By the same majority, the justices reinforced the concept of affirmative action, ruling in Johnson v. Transportation Agency of Santa Clara County that an employer may promote a woman over a more qualified man as part of an effort to get more women into better-paying jobs. The man had scored slightly higher on a job test.

Kay says that although the latter decision was clearly a victory for women, the Supreme Court didn't resolve it in terms of the 14th Amendment.

``The Johnson case could have posed a constitutional issue, because it involved a state agency and the equal-protection clause would have been applicable,'' she explains. ``But, for some reason that nobody seems to understand, it was treated as a statutory case.''

Kay also points out that in this situation there was little difference in the qualifications of the two applicants.
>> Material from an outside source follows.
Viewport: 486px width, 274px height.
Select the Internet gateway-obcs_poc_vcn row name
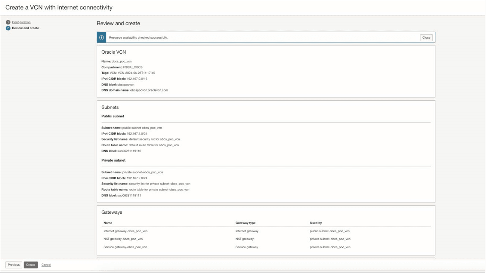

The woman was chosen to correct (as the justices put it) a ``manifest imbalance'' in skilled jobs held by men over women.

``It's not as though you are hiring an unqualified person over a qualified one,'' she says. ``It's that you are choosing between two people who are pretty much the same - with a slight edge on one of the testing instruments given the man.'' The court hinted that if there had been a major discrepancy in the applicants' qualifications, it might have ruled differently.
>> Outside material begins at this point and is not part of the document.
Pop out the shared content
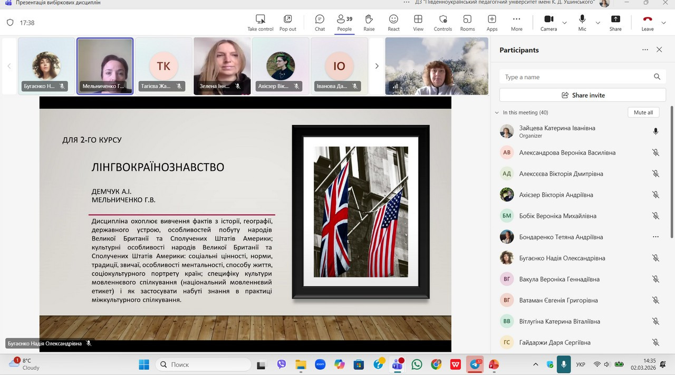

Some important coming cases regarding the rights of women could well be decided at the state, as well as the federal, level, Kay suggests.

``I suppose that the abortion cases are the greatest cause for concern,'' says the family law specialist. She notes that the high court has been sharply divided over abortion rights. And she speculates that if Robert Bork, President Reagan's nominee to fill the current Supreme Court opening, is confirmed by the Senate, abortion could be restricted - or even outlawed.

``There has been some indication from Judge Bork that he thinks the right to privacy - which was used as a basis for the abortion ruling [Roe v. Wade] - is not an appropriate constitutional foundation for that kind of decision,'' Kay notes.

But she stresses this is an area where the use of state constitutions ``as independent bases'' for rulings could come into play. If a state makes a decision resting on its constitution - rather than the US document - this ruling is not subject to review by the US Supreme Court.

``In abortion funding cases, the Supreme Court has said the [US] Constitution doesn't require that abortion funding be provided even if the state provides funds for childbirth,'' she says. ``But several states, including California, now have decided that their state constitution requires that such funding be made available.

Kay comments, ``This has been an important safeguard for the rights of women.'' Still, she looks to the ERA for ultimate securing of women's rights.

``The Supreme Court has never interpreted the equal-protection clause to give the kind of strict scrutiny of sex classifications that the ERA would require,'' Kay explains. ``Some of us think an ERA would even prohibit classifications based on sex and require functional classifications instead.

``And that's the kind of constitutional protection that makes you feel a little bit safer about basic rights.''

This is one of a series of interviews with constitutional scholars during the bicentennial year.